---- Exercise text
GP services are under so much pressure in the UK that they cannot sustain the existing service without extra money, let alone extend their hours through the weekend, a medical expert has warned.
Deputy Chair of the BMA, Dr RIchard Vautrey told Good Morning Britain: "We need more GPs, more nurses, more support staff and there's no sign of that happening at all. This is just a drop in the ocean."
Dr Chaand Nagpaul of the British Medical Association said a national shortage of GPs was already a "real challenge" without the pressure to work additional hours.
Speaking after Prime Minister David Cameron urged longer opening hours for GPs' surgeries, Dr Nagpaul said they are "currently unable to cope with the increased demands of care".
He told ITV News: "These additional hours amount to around a 58% increase on current levels and we really don't have the GPs to meet current demands, let alone an addition 58% increase in hours."
The NHS does not have "as many" doctors per hospital bed as we need to lower the death rate, a former head of the British Medical Association has said.
Dr Brian Jarman echoed comments made by a Royal College of Physicians report that patients were more likely to die at the weekend because there were not enough staff.
He added: "Complaints by patients...at the moment don't investigate 99.7% of them. What industry would do that?"
Criticism of the NHS by Health Secretary Jeremy Hunt is having a "very, very bad effect" on morale, shadow health minister Lord Hunt of Kings Heath said today:
Hardly a day goes by without the Secretary of State taking the opportunity to attack various aspects of the National Health Service.
This is having a very, very bad effect on morale within the NHS and Mr Hunt should desist. A period of silence from him would be very welcome.
Health Secretary Jeremy Hunt has told reporters that the British Medical Association's decision to pass a vote of no confidence in him is "sadly predictable".
Jeremy Hunt has responded to the vote of no confidence given to him by the British Medical Association by accusing the union of being "sadly predictable".
"The BMA is the doctor's union and I'm afraid its sadly predictable that when someone speaks out about problems in the NHS they would react like that" he said.
"But what I would say its not just me who want's to improve patient safety on the NHS, every week, it's horrible to say but we operate on the wrong part of someone's body in some part of the NHS".
--------
---- Data extract
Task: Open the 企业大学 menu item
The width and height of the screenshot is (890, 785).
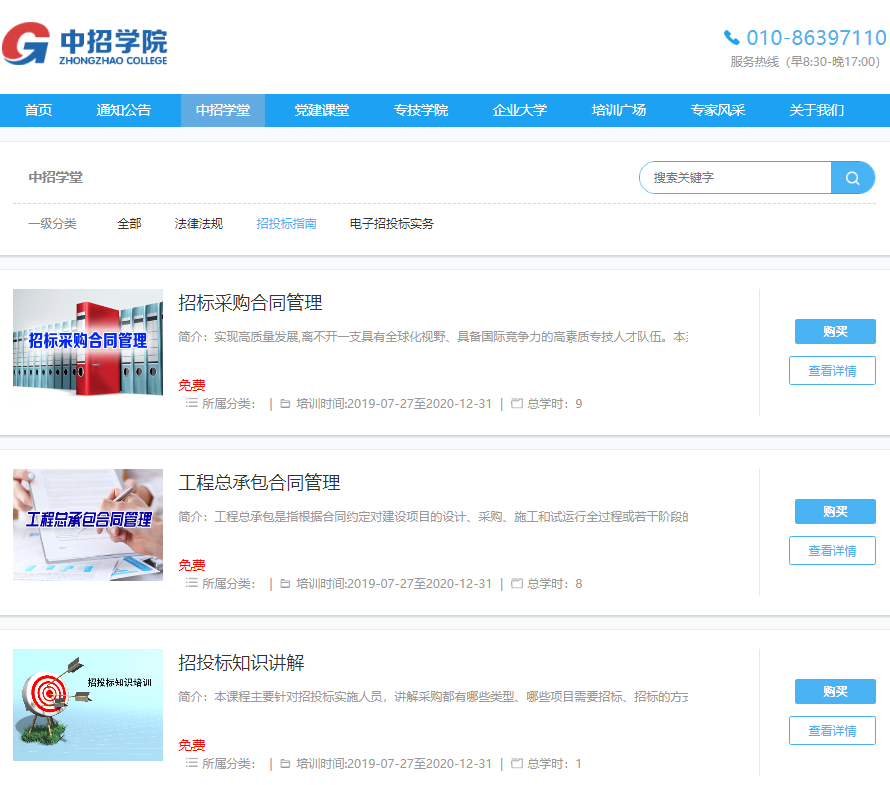Action: tap(520, 110)
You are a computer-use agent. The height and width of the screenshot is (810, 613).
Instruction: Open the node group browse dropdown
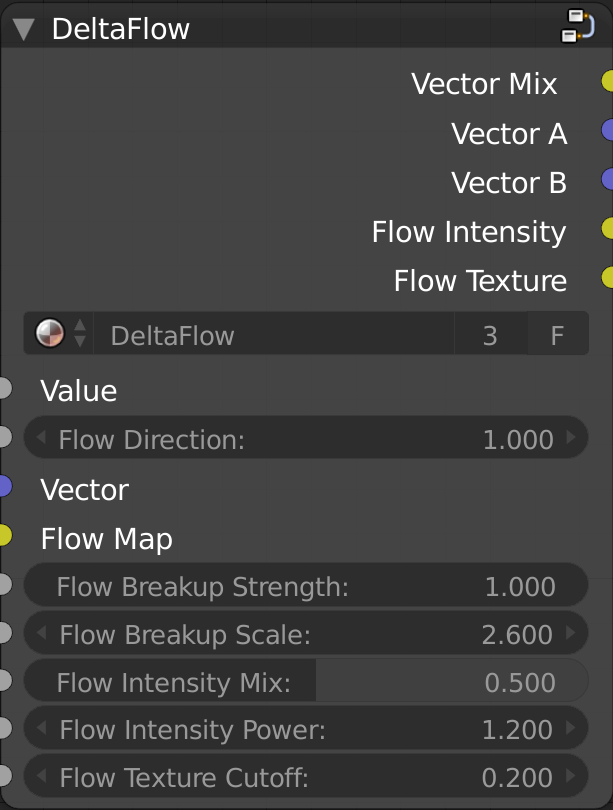point(59,333)

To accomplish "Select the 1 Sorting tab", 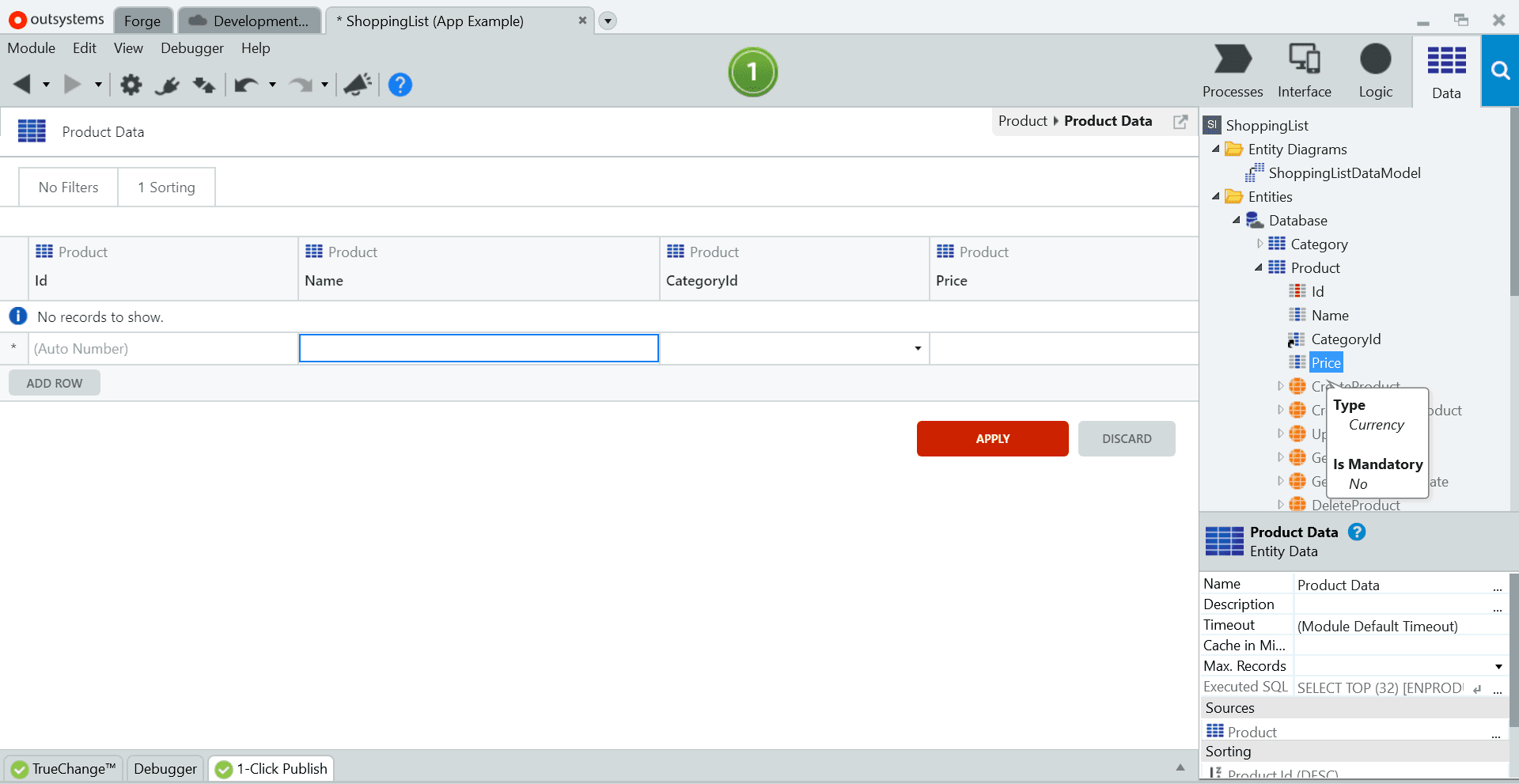I will coord(166,187).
--------
◆ **Work request A**: In the NHS staffing report, rewrite the part that opens with the words containing "The NHS does" and closes with "not enough staff.", replacing "Royal College of Physicians" with "Royal College of Surgeons".
◆ **Work request B**: Extend the report on GP and NHS staffing pressures with the next part, picking up after its final sentence.
The data come from a separate source.

◆ **Reply A**:
The NHS does not have "as many" doctors per hospital bed as we need to lower the death rate, a former head of the British Medical Association has said.
Dr Brian Jarman echoed comments made by a Royal College of Surgeons report that patients were more likely to die at the weekend because there were not enough staff.

◆ **Reply B**:
"I gave a difficult speech about that last week saying we'd got to do better and i think most doctors would support me. I think it's my job to speak up for the patients without fear or favour and that's what I will continue to do".
Dr Paul Flynn the chairman of the BMA Consultants Committee has told ITV News that doctors felt like they were scape goats for "problems which are in the Health Secretary's remit".
"We are always open to working together we want to form a common ground with the Health Secretary. But if the Health Secretary is blaming doctors for the problems then that is very difficult".
A spokeswoman for the Department of Health has said the Health Secretary Jeremy Hunt "demands the best possible care for patients", after doctors at the annual British Medical Association Conference passed a vote of no confidence in him.
"Following the findings of the Francis Inquiry and other recent reports, it is clear that the culture of the NHS needs to change and it is disappointing that the BMA union still doesn't accept that" she said.
Dr Mark Porter, Chairman of the British Medical Association conference has accused the government of consistently acting "against the best interests of patients", after Doctors approved a vote of no confidence in the Health Secretary Jeremy Hunt.
The traditional thing to say is that we should focus on the politics and not personalities. We have policy from 2012 that we have no confidence in the then Secretary of State. I recall sitting out in the audience at that time and being told 'be careful about whom you have confidence in because the guy who follows may not be any better', and of course we've seen exactly that.This present Coalition Government goes out of its way to act against the interests of patients.
Delegates at the British Medical Conference have reacted to their vote of no confidence in the Health Secretary Jeremy Hunt.
Consultant Jacky Davis told the conference that "Mr Hunt is about as popular as George Osborne at the Olympic medal ceremony".
"Mr Hunt is ready to blame anyone and everyone rather than the government" she continued.
"His new cunning plan is to cut back the service, the staff and then blame the NHS and say it can only be saved by the private sector".